On my way from New England to Talladega a visit to the World's Exposition in St. Louis brought me by Little
Rock, Ark., and the scenes and memories of public-school days, the "skiff-ferry" and the "stave factory" - and the colored citizens and a few white friends gave me the biggest and most pleasant reception of all my life.
In the last six years it has been impossible for me to supply all the demands upon my energies as a lecturer or speaker at institutions and gatherings. I have visited nearly all of the important negro schools of the South, and it has given me a good look into the condition and needs of my people. In 1906 I took up Esperanto, and after a correspondence with Esperantists all over the world, I was awarded a diploma by the British Esperanto Association. In 1908 Fisk University honored me with the degree of Master of Arts.

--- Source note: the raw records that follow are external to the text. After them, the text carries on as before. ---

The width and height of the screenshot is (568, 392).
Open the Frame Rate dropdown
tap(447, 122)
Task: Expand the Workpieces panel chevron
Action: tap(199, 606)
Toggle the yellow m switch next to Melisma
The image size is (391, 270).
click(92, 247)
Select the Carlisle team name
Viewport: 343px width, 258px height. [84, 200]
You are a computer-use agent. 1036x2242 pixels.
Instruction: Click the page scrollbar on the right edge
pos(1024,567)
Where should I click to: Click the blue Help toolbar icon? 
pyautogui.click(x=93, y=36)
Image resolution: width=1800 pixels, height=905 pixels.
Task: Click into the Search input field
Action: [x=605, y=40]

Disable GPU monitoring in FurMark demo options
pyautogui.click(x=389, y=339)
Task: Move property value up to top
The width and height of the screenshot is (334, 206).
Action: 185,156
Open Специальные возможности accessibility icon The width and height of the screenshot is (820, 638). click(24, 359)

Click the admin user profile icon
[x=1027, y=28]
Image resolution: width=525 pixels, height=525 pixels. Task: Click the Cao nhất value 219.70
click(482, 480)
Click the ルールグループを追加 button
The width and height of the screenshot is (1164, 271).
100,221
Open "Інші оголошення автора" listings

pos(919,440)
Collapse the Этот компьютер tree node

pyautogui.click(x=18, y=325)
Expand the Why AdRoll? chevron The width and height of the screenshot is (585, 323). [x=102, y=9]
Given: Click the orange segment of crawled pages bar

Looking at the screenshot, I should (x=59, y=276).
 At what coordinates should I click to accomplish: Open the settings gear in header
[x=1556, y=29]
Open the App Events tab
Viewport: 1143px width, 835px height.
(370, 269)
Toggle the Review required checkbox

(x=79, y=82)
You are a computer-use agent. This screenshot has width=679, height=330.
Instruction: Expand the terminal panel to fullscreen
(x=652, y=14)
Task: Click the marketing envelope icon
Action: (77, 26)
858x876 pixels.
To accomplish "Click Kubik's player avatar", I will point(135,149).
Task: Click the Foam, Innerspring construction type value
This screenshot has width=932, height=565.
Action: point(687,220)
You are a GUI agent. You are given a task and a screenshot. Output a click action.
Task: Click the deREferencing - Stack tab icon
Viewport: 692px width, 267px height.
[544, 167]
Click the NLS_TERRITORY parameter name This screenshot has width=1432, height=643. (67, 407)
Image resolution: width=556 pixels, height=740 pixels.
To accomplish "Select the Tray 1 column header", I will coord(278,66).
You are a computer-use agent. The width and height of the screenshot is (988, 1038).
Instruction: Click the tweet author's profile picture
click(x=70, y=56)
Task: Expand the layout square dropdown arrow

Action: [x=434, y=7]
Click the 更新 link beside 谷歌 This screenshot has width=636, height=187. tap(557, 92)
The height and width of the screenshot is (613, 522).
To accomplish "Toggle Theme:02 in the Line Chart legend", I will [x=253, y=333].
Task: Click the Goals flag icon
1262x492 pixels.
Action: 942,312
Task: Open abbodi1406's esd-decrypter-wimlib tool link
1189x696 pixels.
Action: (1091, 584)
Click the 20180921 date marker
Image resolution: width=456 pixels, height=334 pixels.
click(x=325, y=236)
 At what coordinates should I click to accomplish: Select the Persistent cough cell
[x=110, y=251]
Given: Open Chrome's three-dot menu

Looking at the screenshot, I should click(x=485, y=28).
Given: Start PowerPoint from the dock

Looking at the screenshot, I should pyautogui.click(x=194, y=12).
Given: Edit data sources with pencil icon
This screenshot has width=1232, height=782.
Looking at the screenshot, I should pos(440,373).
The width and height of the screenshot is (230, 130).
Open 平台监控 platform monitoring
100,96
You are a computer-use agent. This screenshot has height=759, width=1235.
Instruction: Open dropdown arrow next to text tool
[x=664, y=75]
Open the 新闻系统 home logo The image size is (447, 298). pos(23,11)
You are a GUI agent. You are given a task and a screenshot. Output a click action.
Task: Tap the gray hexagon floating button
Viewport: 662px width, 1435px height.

In 1905 I met the most helpful and the most enduring good fortune of all my life, the traditional and the real "best
woman in the world." Miss Minnie Cooper McAlpine who like myself was a product of the American Missionary Association work, had graduated at Tougaloo University in Mississippi and taught for three years in the American Missionary Association school at Meridian. Since this meeting there have come in succession three of the brightest and best joys that high heaven lends to earth, William, Jr., Hattie Ida and Ruby Annie.
These latter years have a history of their own - which can be better written, perhaps, when they are seen through a perspective of years. Had I written of my boyhood experiences right on the heels of their passage, I could not have presented them in their truer light and proportion. The distance of years lends not merely enchantment but sobriety to the view.
To advance your life is but to push
forward the front of your battle to find the same inspiriting struggle still. Oh, the blessing of a boyhood that trains to endurance and struggle! To do the best one can, wherever placed, is a summary of all the rules of success. When I was in the public school of Argenta, Ark., I one day missed a word in the spelling class, the only word I missed during the five years, and a word that I could easily have spelled. The teacher took quick advantage of the careless trick of my brain and passed the word on to my neighbor without giving me the usual second trial, saying as he did so that a boy who had never missed a word had no right ever to miss a word. He wished, no doubt, to punish carelessness. That one missed word was more talked of among my fellows than all the hundreds of words I had spelled, and I was taught the lesson that the man who
succeeds is never conceded the right to fail.
I have learned that righteousness and popularity are not always yoke-fellows, and sometimes run a contrary course. From early boyhood I was laughed at among my fellows for the contemptible weakness of totally abstaining from strong drink and tobacco, while in my manhood the best of my fellows commend the abstention as a virtue. I have learned the uplifting lesson that the real heart of humanity appreciates manhood above things; as a copperless struggler I was often accorded a place above the possessor of gold. I have been impressed, not that every single thought and deed in the world is good, but that the resultant line of humanity's movement is in the direction of righteousness, and that human life and the world are on the whole good things.